SEOEMS Dissolved; county ready to start own system
Published 10:25 am Wednesday, November 10, 2010
Despite the dissolution of the ambulance district that has served Lawrence County for close to four decades, the county is ready to move forward with its own emergency service.
“I think we are ready to hire a director and start our own EMS system,” Lawrence County Commissioner Les Boggs said this morning.
Tuesday night the board of the Southeast Ohio Emergency Medical Service District voted to dissolve the service that had served Lawrence, Athens and Jackson counties.
The vote was six to three with the trio from Lawrence County voting to keep the district going.
“I still believe it is the system that serves people in Lawrence County and the other counties over the last 40 years or so,” Jason Stephens, Lawrence commissioner, said this morning. Stephens is one of the local SEOEMS representatives, along with Bruce Trent and Ironton Fire Chief Tom Runyon.
“We have made a lot of improvements, but in the eyes of the folks of Athens and Jackson, they felt it was better to go,” Stephens said. “And Lawrence County has no other choice but to go on its own.”
A meeting is scheduled this afternoon at 3:30 p.m. at the county commissioners office with MedCare and MedFlight, Columbus-based medical consultants, Boggs said.
“We may have to contract with them temporarily or if they can save us some money, we may sign permanently,” Boggs said. “We have to get our own billing numbers.”
Any emergency service must have numbers to allow it to bill Medicare, Medicaid and private insurance companies.
“If we sign with a contract service, by law we can use their billing numbers until we set up our own,” Boggs said. “That is just to cover ourselves.”
For months the future of the financially beleaguered emergency district has been in question. This summer Athens and Jackson county commissioners voted to leave SEOEMS, citing the economic downturn of the district.
However, recent changes in billing procedures and an advance of close to $400,000 from the three counties to SEOEMS seemed to mean that the district could remain solvent.
At the request of the Lawrence commissioners MedCare had performed an analysis of the finances of SEOEMS and determined the service had a viable future.

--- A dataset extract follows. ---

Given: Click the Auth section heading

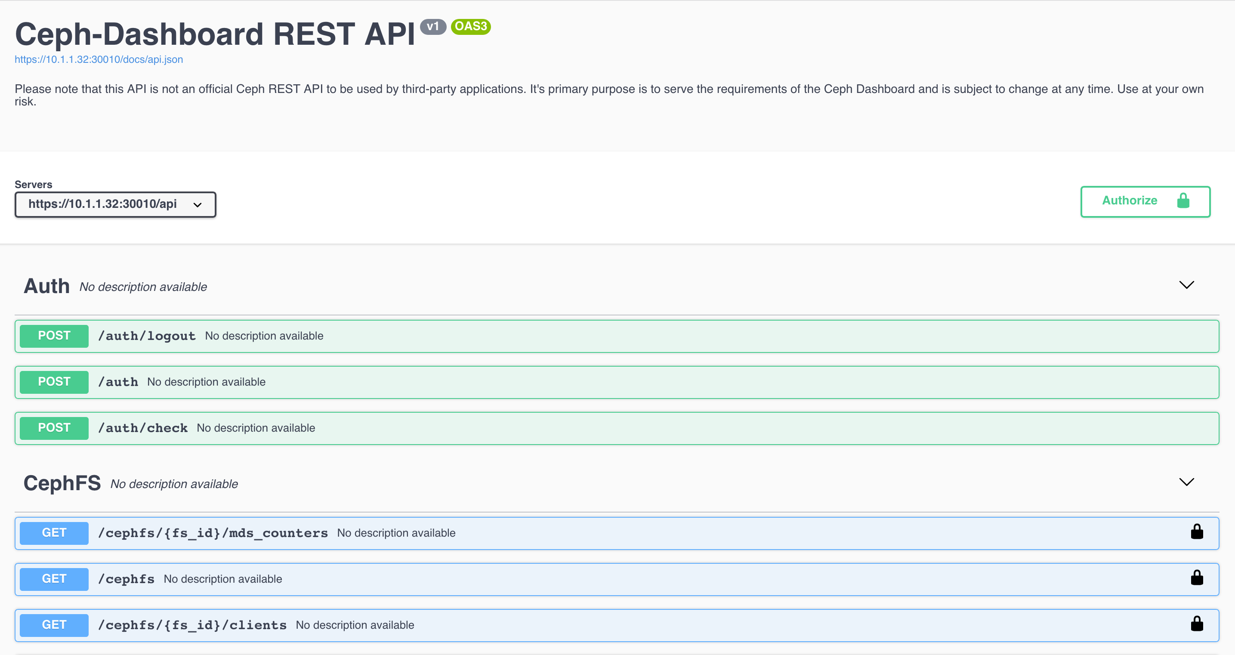Looking at the screenshot, I should 47,286.
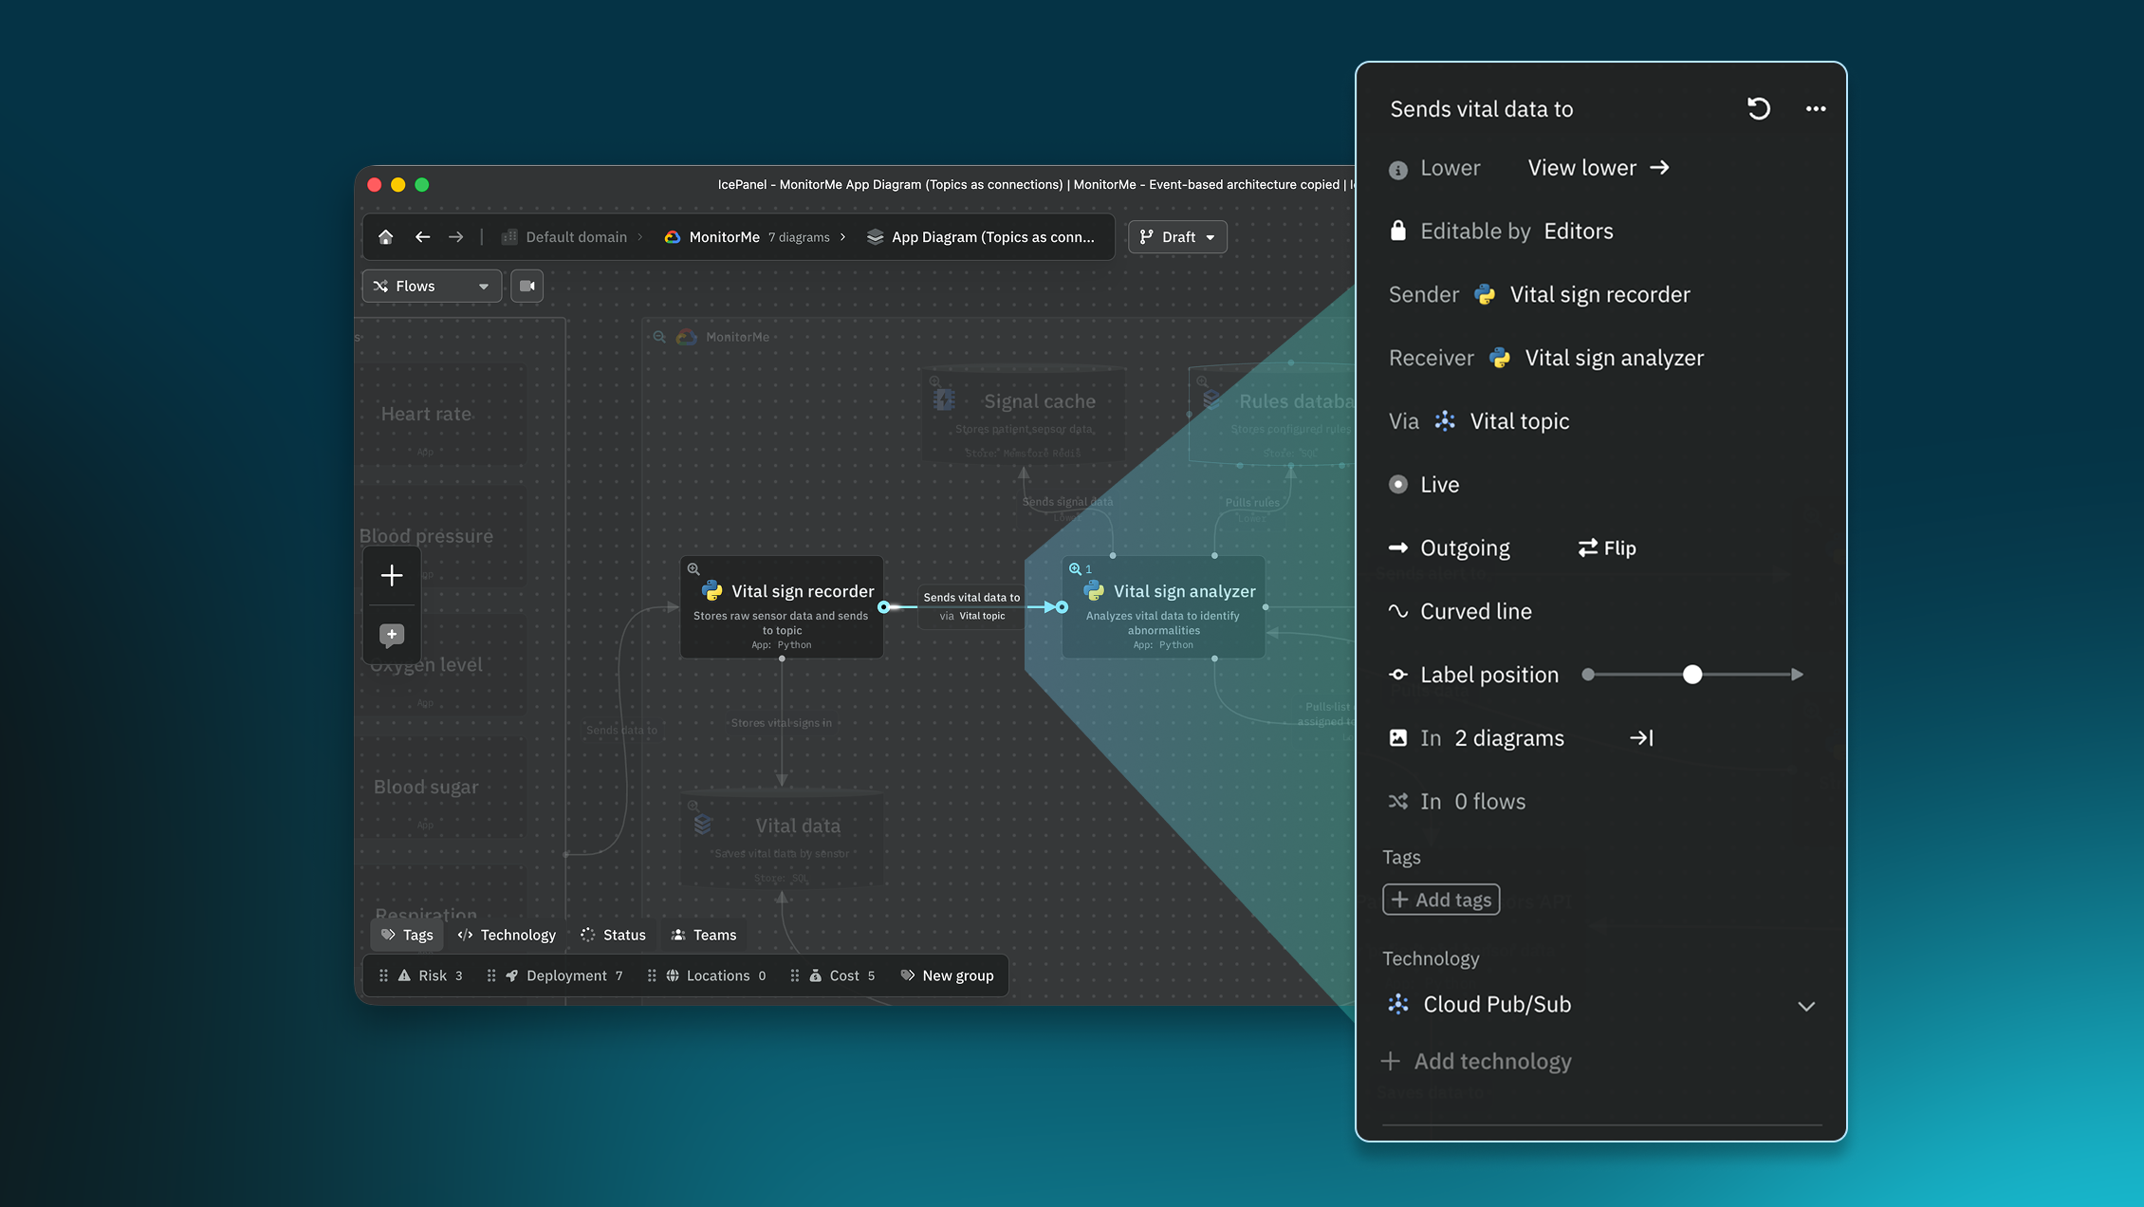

“It is like a vehicle that needs some things to fix up, instead of buying a new vehicle and we were in the process of correcting them,” Stephens said.
In October the district had $58,000 more in revenue than expenses, he said.
“The changes that were being implemented were having a positive effect on the district,” Stephens said. “But we have been planning for (the dissolution). I think Lawrence County is better served in a group, but we move forward.”